“My God, my God, why have you forsaken me?” – Matthew 27:46
As I read these words, I was struck anew by the desperate helplessness behind Jesus’ cry. My eyes hung on that sentence, pondering what those nine words truly meant. Why would God’s only son ever utter such heart-rending words? If God was near anyone, loved anyone, heard anyone’s cry, surely it should have been him! What Father forsakes His child during such a horrific event as was taking place?
Yet so it is that in this hour, Jesus was indeed alone. Hanging on the cross in agony with people yelling insults at him from all sides, and the spiritually crushing weight of the whole of mankind’s sin upon his shoulders.
“He made him who knew no sin to be sin on our behalf.” – 2 Cor. 5:21
Can you imagine? Jesus became sin itself – everything ugly and vile – all the hateful deeds done in darkness since the beginning of time and for all time to come. God in all His pure holiness cannot accept sin. Sin creates separation, therefore, He could not accept or be near His son in the moment on which He placed on him the sin of the world.
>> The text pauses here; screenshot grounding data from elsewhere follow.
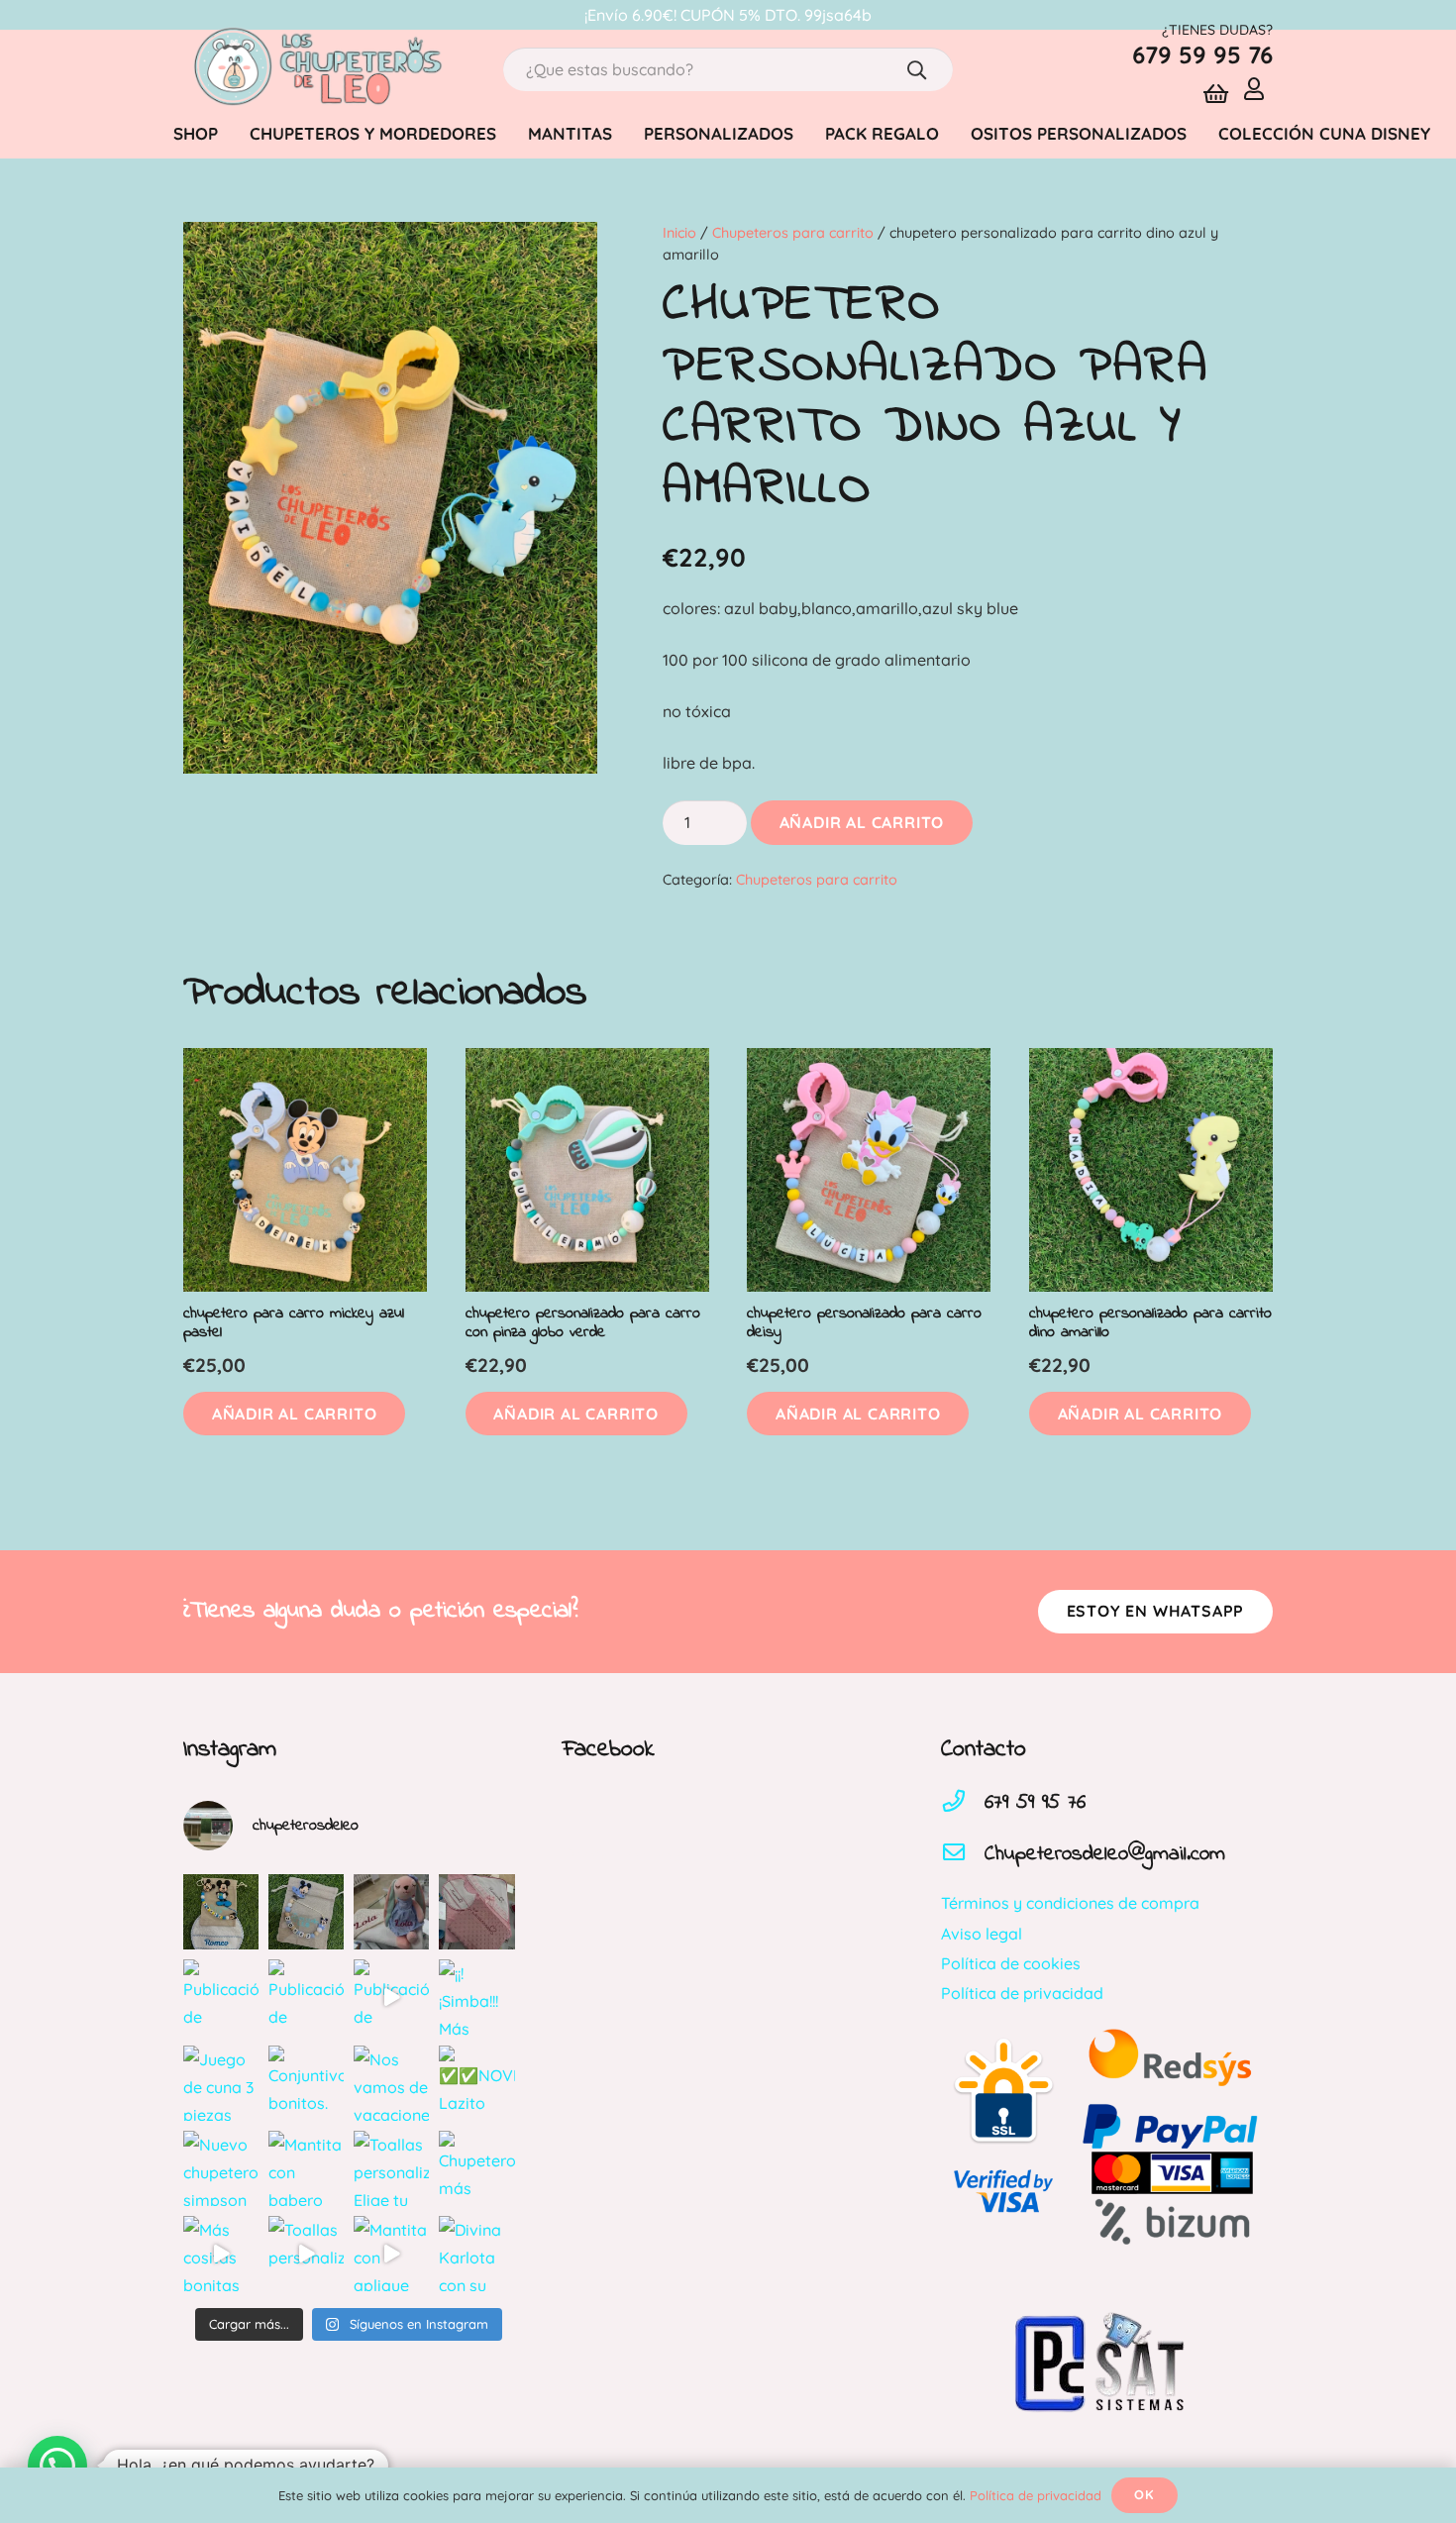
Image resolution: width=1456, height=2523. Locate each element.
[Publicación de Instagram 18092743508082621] (221, 1911)
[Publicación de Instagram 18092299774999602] (476, 1911)
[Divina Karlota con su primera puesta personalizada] (476, 2253)
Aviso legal (981, 1934)
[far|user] (1258, 88)
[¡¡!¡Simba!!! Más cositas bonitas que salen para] (476, 1997)
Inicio (679, 233)
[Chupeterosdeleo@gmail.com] (963, 1854)
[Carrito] (1216, 94)
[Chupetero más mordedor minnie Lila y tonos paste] (476, 2168)
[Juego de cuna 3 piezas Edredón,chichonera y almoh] (221, 2083)
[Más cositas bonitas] (221, 2253)
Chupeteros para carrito (793, 233)
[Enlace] (316, 69)
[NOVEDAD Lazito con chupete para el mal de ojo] (476, 2083)
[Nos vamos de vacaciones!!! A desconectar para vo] (391, 2083)
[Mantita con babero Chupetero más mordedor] (306, 2168)
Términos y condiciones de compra (1070, 1903)
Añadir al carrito (862, 822)
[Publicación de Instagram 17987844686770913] (306, 1911)
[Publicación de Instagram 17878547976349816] (306, 1997)
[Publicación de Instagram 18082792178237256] (221, 1997)
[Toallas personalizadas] (306, 2253)
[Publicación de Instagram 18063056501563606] (391, 1997)
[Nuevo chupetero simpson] (221, 2168)
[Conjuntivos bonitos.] (306, 2083)
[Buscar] (916, 69)
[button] (294, 1414)
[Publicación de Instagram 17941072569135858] (391, 1911)
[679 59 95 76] (963, 1803)
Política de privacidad (1022, 1993)
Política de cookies (1011, 1963)
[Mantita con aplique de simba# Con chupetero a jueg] (391, 2253)
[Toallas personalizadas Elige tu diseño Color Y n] (391, 2168)
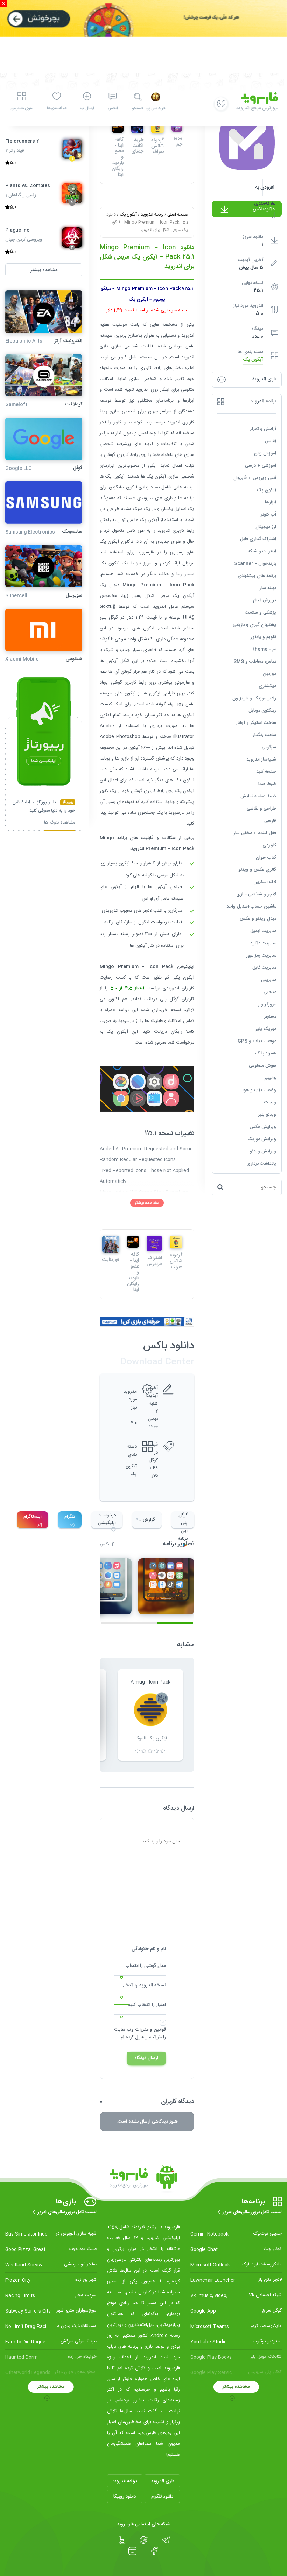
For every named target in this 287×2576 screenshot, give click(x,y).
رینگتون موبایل (262, 710)
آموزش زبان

If God ever shed tears, I think this would’ve been the time. They both knew it had to be this way, that there was no other course for the final sacrifice of sin. “For God so loved the world” can have no deeper meaning when you realize what it meant for both the Father and the Son. The Son could’ve called for ten thousand angels. The Father could’ve sent ten thousand angels. But He didn’t.
He didn’t because He is Love. Love that let His son be killed that humanity might live. Love that turned His back on His pure delight, and left him alone that we might never be alone. Jesus felt the full force of his forsakeness, and he faced something that you and I will never have to face – total separation from God. To One who was part of God Himself, there can be no greater anguish. And he cried, yea, shouted, something that many men down through the ages have asked of God, but never experienced the actual realization of as he did – “Why have you forsaken me?”
He was doing the Father’s will, and he did it without hesitation, knowing full well what it would require. He knew God would not allow His Holy One to see decay (Acts 2:27) and that it was not the end. But the sheer emotional, not to mention physical, pain was very real. And what brings a pang to my heart is the knowledge that he did it for me. For me.
“I am with you always, even to the end of the age.” – Matthew 28:20
No matter what, we will never, ever be alone. Never forsaken by God. Jesus guaranteed this by his death, paying the awful price of sin and offering us forgiveness, which invites us into the presence of God rather than casting us out as our just due. He endured suffering to the point of being forsaken by His Father, and dying all alone.
Because He is Love as His Father is Love. Love that was nailed on a cross, alone, that I today I might walk in freedom and forgiveness, never alone. Forsaken by the Father that no children of God shall ever be forsaken again for all of eternity.
This is the in-comprehendible mystery of Love….Love that knows no boundaries and has no limits.